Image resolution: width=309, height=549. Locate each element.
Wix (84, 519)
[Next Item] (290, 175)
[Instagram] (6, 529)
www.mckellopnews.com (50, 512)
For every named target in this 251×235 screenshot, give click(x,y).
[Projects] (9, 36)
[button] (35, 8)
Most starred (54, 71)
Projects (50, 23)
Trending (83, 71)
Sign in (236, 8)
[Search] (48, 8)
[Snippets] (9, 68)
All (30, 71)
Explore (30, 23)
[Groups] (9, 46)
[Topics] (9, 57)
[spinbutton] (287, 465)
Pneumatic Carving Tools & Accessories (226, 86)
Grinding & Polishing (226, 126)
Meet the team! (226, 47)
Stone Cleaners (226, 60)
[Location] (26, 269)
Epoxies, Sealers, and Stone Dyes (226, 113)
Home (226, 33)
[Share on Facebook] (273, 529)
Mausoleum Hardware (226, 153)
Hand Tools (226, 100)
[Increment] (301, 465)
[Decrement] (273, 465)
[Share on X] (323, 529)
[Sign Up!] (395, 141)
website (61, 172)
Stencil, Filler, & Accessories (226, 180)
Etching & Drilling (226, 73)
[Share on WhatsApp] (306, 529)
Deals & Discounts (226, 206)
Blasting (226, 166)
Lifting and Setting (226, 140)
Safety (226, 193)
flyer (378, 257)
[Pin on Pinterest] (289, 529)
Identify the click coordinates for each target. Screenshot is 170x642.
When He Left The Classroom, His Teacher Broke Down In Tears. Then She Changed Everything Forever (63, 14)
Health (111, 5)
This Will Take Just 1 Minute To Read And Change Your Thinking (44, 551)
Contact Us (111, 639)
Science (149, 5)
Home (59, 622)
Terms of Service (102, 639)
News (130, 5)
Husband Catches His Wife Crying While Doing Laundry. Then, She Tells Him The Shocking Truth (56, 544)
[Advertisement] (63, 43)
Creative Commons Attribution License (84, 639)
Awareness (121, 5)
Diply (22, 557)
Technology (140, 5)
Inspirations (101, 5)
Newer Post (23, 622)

▬▬▬▬▬▬

# Aufgabe
Gib die Zeilen beginnend mit der Zeile, die „Mausoleum Hardware (226, 153)“ enthält, und endend mit der Zeile, die „[Pin on Pinterest] (289, 529)“ enthält, vollständig wieder. Skaliere dabei jede Koordinate mit dem Faktor 2,55 und runde auf ganze Zahlen, wobei ,5 aufgerundet wird.

# Ergebnis
Mausoleum Hardware (576, 390)
Hand Tools (576, 255)
[Increment] (768, 1186)
[Decrement] (696, 1186)
[Share on X] (824, 1349)
[Sign Up!] (1007, 360)
website (156, 439)
Stencil, Filler, & Accessories (576, 459)
Etching & Drilling (576, 186)
[Share on WhatsApp] (780, 1349)
Deals & Discounts (576, 525)
Blasting (576, 423)
Lifting and Setting (576, 357)
Safety (576, 492)
flyer (964, 655)
[Pin on Pinterest] (737, 1349)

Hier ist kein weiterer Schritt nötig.